24. The apparatus of claim 22, wherein the first determination module comprises a first determination unit and a second determination unit;

a first determining unit configured to determine scale data related to each of a plurality of preset confidence intervals based on confidence values included in pseudo tags of each of the plurality of first sample images; and

And a second determining unit configured to determine the first confidence threshold based on the ratio data related to each of the plurality of preset confidence intervals and the interval endpoint value of each of the plurality of preset confidence intervals.

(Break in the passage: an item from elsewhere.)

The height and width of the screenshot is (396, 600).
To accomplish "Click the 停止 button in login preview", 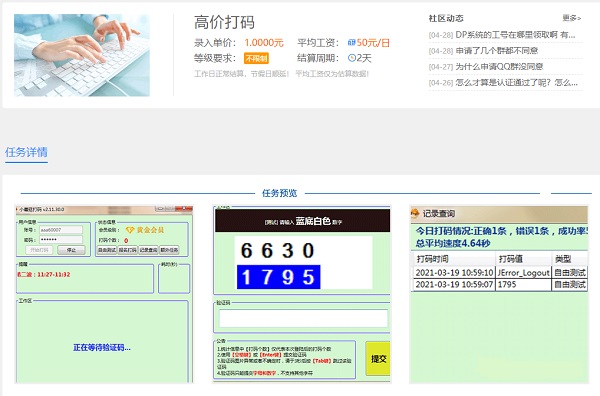I will pyautogui.click(x=71, y=250).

25. The apparatus of claim 16, wherein the set of annotation samples comprises a plurality of annotation sample images and respective labels for the plurality of annotation sample images;

the training module comprises a fifth training unit, a sixth training unit and a seventh training unit;

a fifth training unit, configured to obtain a first loss based on the plurality of first sample images, the pseudo labels of the plurality of first sample images, and the mask values of the plurality of first sample images;

a sixth training unit, configured to obtain a second loss based on the loss of the plurality of labeled sample images and the labels of the plurality of labeled sample images; and

26. The apparatus of claim 25, further comprising a second determination module and a third determination module;

A second determining module, configured to determine a second confidence threshold based on confidence values included in the pseudo labels of the respective plurality of first sample images; and

27. The apparatus of claims 16-26, further comprising a first screening module;

and the first screening module is used for screening the first sample image from the marked sample set based on preset evaluation parameters.

28. The apparatus of claims 16-26, further comprising a second screening module;

and the second screening module is used for screening from the reflow data of the front-end image recognition service to obtain the first sample image.

29. The apparatus of claims 16-26, further comprising a third screening module;

30. A text line detection device comprising:

the second processing module is used for processing the image to be detected by using the deep learning model to obtain a text line detection result;

31. An electronic device, comprising:

at least one processor; and

a memory communicatively coupled to the at least one processor; wherein, the liquid crystal display device comprises a liquid crystal display device,

the memory stores instructions executable by the at least one processor to enable the at least one processor to perform the method of any one of claims 1-15.

32. A non-transitory computer readable storage medium storing computer instructions for causing the computer to perform the method of any one of claims 1-15.

33. A computer program product comprising a computer program which, when executed by a processor, implements the method according to any of claims 1-15.